Perhaps this question invites us to a meditation on who God is—the great “I AM” that Jesus uses in this Gospel. I remember my grade 12 philosophy teacher explaining that God is not just a “nice guy in the sky,” but the uncaused cause of all existence, the one who loves the universe into existence at every single moment. Rather than thinking of God in terms of accidentally ordered series of causes, like father, son, grandson, where the first cause (father) is no longer active in sustaining the existence of the later members of the series (grandson), our teacher invited us to think of God in terms of essentially ordered series, like the links in a chain that suspend a chandelier from the ceiling. The first cause (top hook) must be present and active at every single moment to sustain the other members of the series (the chandelier). Similarly, God is necessarily active and present at every moment, sustaining our very lives.

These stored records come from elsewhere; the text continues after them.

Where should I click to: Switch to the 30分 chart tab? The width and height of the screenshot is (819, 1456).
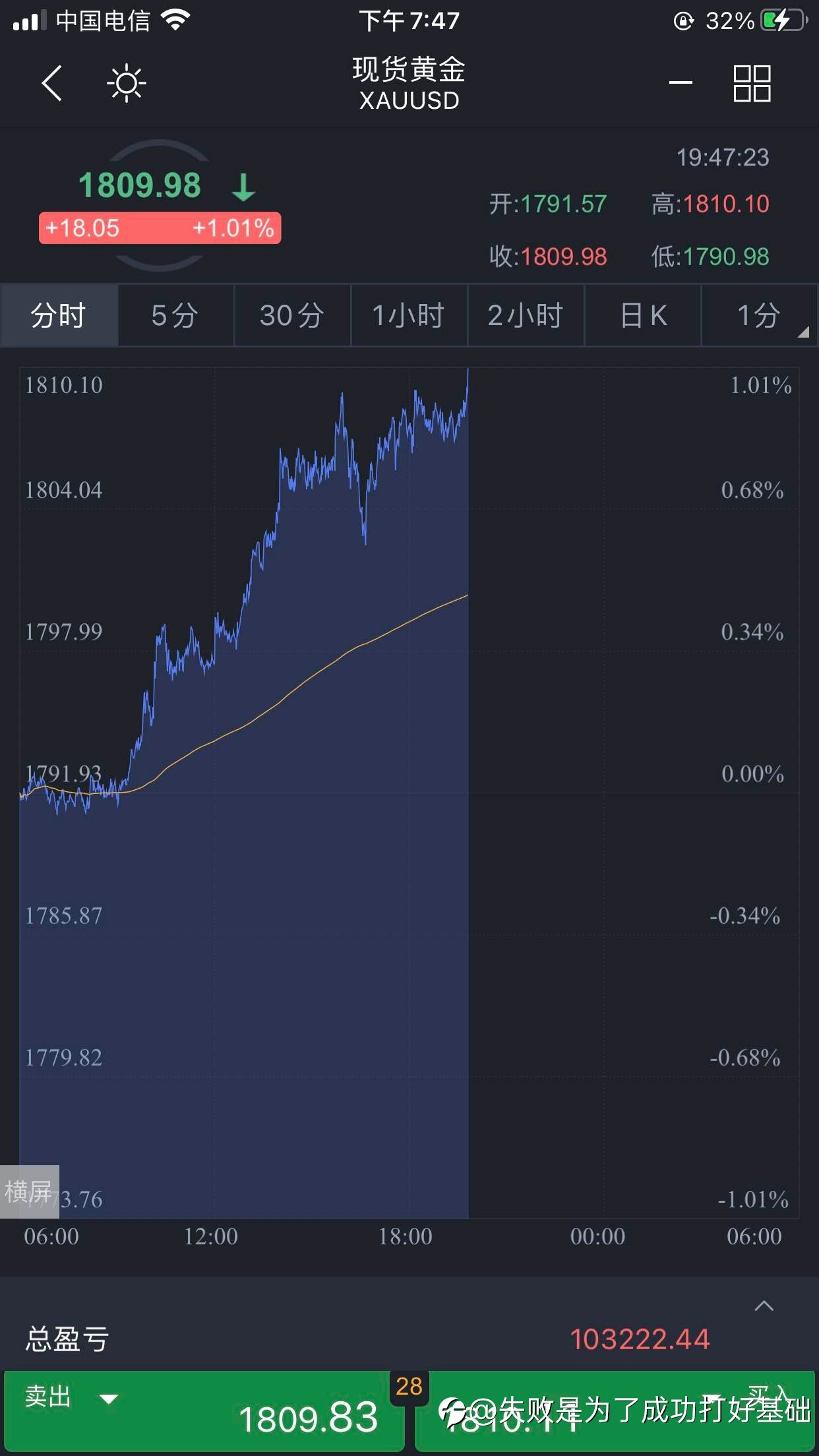[292, 315]
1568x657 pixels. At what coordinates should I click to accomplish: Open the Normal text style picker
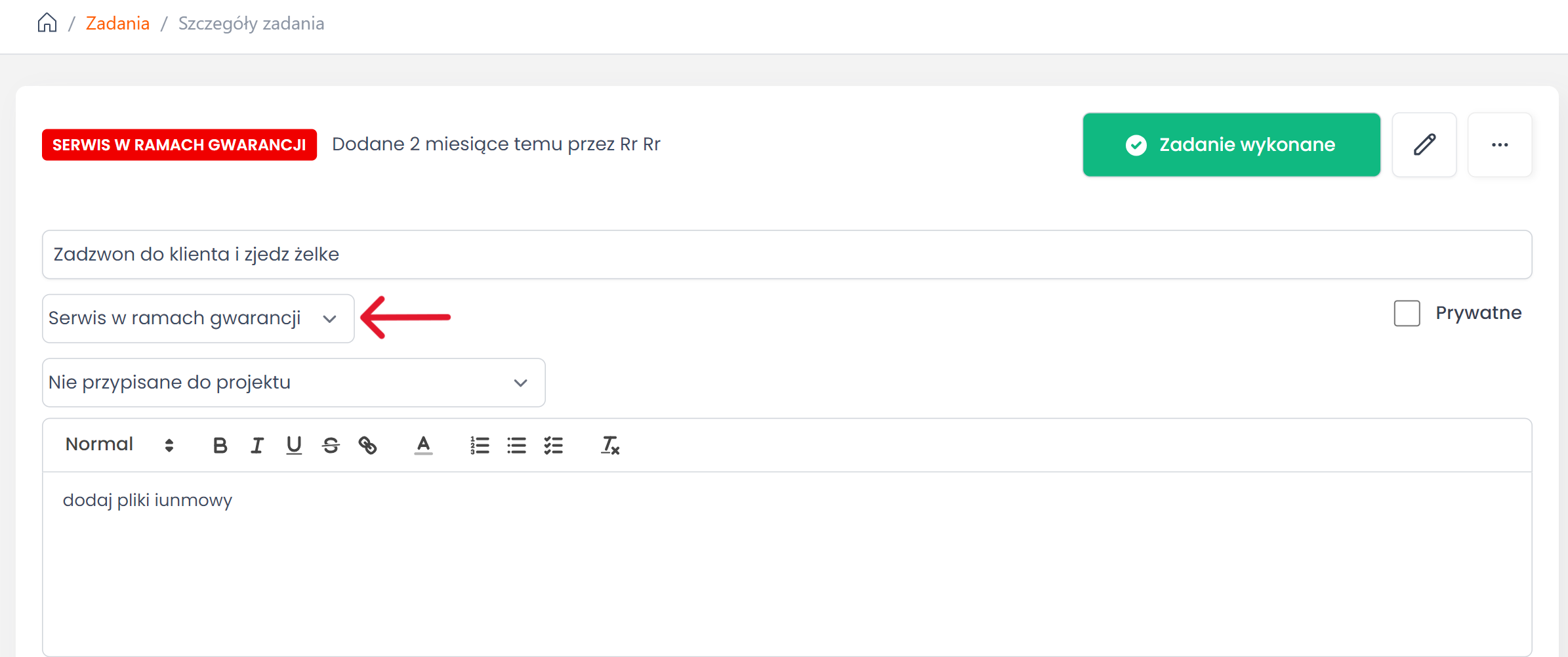[x=119, y=445]
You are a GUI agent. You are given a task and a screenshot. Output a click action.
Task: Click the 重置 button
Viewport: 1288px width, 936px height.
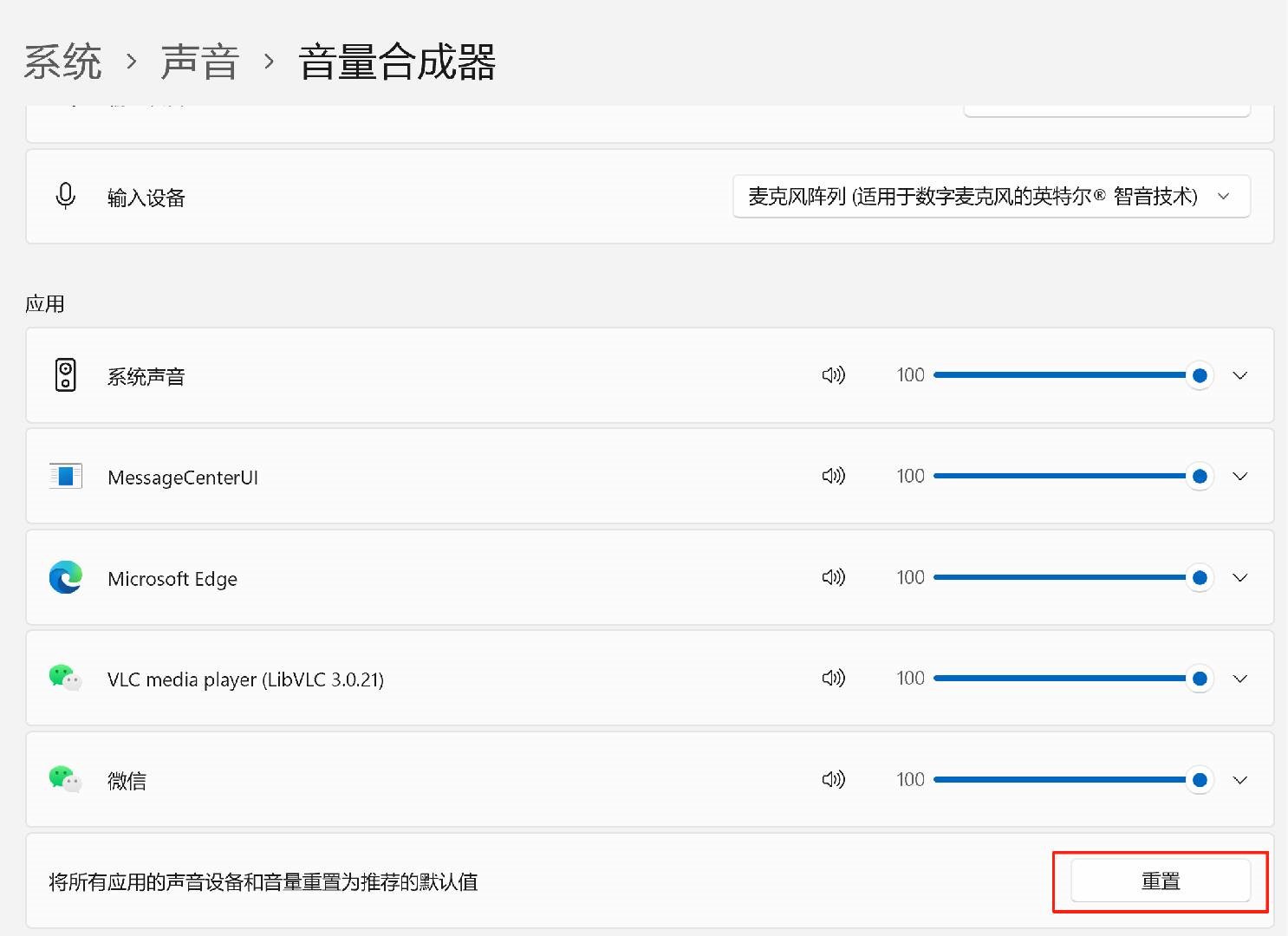[x=1160, y=881]
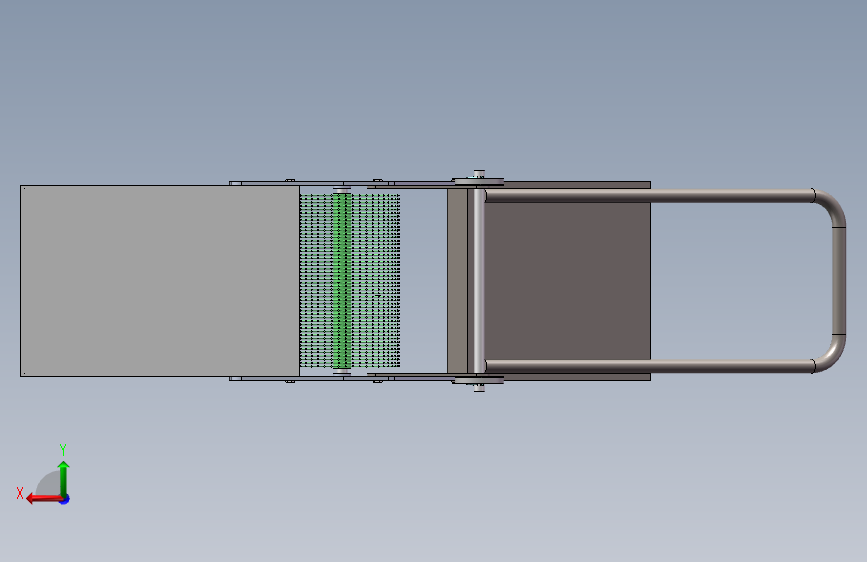Click the top pivot bolt above the panel
The image size is (867, 562).
point(479,175)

Several Thomistic Institute lectures that I attended beautifully explained this idea. One speaker called God’s sustaining of our existence a “continuous creation.” Another speaker said that a simple proof of God’s love for each of us is the fact of our existence. Like an author who creates characters of a story by thinking about them, God willed us into existence and holds us in existence by virtue of his love for every single one of us at every single moment. I think this perspective rightly places us at the feet of Our Lord. Realizing our complete dependence on Him and acknowledging His Lordship over our lives, we can truly respond to Jesus with due worship.